Acta Orthopaedica | 2013
Tomas Smith; Andre Gettmann; Mathias Wellmann; Frederic Pastor; Melena Struck
Background and purpose Humeral resurfacing has shown promising results for osteoarthritis, but revisions for glenoid erosion have been reported frequently. We investigated the hypothesis that preoperative glenoid wear and postoperative progress of glenoid erosion would influence the clinical outcome. Methods We reviewed 61 resurfacing hemiarthroplasties (55 patients) for primary osteoarthritis. 6 patients were lost to follow-up and 5 had undergone revision arthroplasty. This left 50 shoulders in 44 patients (mean age 66 years) that were followed for mean 30 (12–44) months. Complications, revisions, and the age- and sex-related Constant score were assessed. Radiographs were evaluated for loosening and glenoid erosion according to Walch. Results Of the 50 shoulders that were functionally assessed, the average age- and sex-related Constant score was 73%. In patients with preoperative type-B2 glenoids, at 49% it was lower than in type-A1 glenoids (81%, p = 0.03) and in type-B1 glenoids (84%, p = 0.02). The average age- and sex-related Constant score for patients with type-A2 glenoids (60%) was lower than for type-A1 and -B1 glenoids and higher than for type-B2 glenoids, but the differences were not statistically significant. In the total population of 61 shoulders, the radiographs showed postoperative glenoid erosion in 38 cases and no humeral prosthetic loosening. Revision arthroplasty was performed in 11 cases after 28 (7–69) months. The implant size had no statistically significant influence on the functional outcome.

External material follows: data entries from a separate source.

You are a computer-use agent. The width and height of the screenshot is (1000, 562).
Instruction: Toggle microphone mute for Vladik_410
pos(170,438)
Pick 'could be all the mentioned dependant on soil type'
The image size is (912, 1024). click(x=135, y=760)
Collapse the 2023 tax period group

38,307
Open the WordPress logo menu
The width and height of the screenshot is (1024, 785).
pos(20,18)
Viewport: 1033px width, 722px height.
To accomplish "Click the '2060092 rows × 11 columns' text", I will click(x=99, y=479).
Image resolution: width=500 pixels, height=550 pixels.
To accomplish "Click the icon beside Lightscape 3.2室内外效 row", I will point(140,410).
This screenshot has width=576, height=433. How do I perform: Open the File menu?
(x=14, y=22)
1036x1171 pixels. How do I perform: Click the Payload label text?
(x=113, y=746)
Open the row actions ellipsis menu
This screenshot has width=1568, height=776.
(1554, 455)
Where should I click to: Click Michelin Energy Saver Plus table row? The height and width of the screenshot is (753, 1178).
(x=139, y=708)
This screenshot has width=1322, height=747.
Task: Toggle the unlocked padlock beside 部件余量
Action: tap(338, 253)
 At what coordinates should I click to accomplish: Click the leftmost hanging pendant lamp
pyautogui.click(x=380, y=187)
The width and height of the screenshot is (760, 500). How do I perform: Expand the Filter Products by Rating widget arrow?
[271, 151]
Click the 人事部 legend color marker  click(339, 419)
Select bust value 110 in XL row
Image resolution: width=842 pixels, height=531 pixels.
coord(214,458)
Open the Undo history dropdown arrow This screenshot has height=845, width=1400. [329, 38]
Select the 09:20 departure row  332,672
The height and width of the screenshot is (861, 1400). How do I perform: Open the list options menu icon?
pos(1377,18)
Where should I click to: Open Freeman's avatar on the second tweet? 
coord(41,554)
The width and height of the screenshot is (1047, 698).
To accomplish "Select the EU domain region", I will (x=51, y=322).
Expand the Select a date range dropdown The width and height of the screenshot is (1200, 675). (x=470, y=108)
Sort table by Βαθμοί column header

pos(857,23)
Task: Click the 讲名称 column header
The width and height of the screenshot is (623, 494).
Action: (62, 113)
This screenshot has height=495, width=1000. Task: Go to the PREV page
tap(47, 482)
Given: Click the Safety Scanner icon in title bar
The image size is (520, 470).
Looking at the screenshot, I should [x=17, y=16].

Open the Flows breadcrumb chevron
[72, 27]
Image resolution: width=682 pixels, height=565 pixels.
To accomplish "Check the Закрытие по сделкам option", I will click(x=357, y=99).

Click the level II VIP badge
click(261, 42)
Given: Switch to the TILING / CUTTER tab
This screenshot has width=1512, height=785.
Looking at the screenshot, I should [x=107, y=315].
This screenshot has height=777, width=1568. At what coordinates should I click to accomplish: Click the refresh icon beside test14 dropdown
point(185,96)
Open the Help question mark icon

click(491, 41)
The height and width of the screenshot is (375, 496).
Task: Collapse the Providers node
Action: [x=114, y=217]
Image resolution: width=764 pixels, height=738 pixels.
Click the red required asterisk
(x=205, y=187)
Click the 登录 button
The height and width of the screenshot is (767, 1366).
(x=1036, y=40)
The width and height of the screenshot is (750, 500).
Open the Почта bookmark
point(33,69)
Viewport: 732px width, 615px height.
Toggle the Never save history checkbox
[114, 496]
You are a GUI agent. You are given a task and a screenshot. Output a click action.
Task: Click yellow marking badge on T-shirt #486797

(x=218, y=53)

The size was considered to be adequate in 28 of the 50 functionally assessed shoulders. In 21 cases, the implant size was too large and in 1 case it was too small. Interpretation We found frequent postoperative glenoid erosion and a high rate of revision arthroplasty after humeral resurfacing for primary osteoarthritis. Oversizing of the implants was common, but it had no statistically significant influence on the functional outcome. Inferior results were found in the presence of increased eccentric preoperative glenoid wear. Total shoulder arthroplasty should be considered in these patients.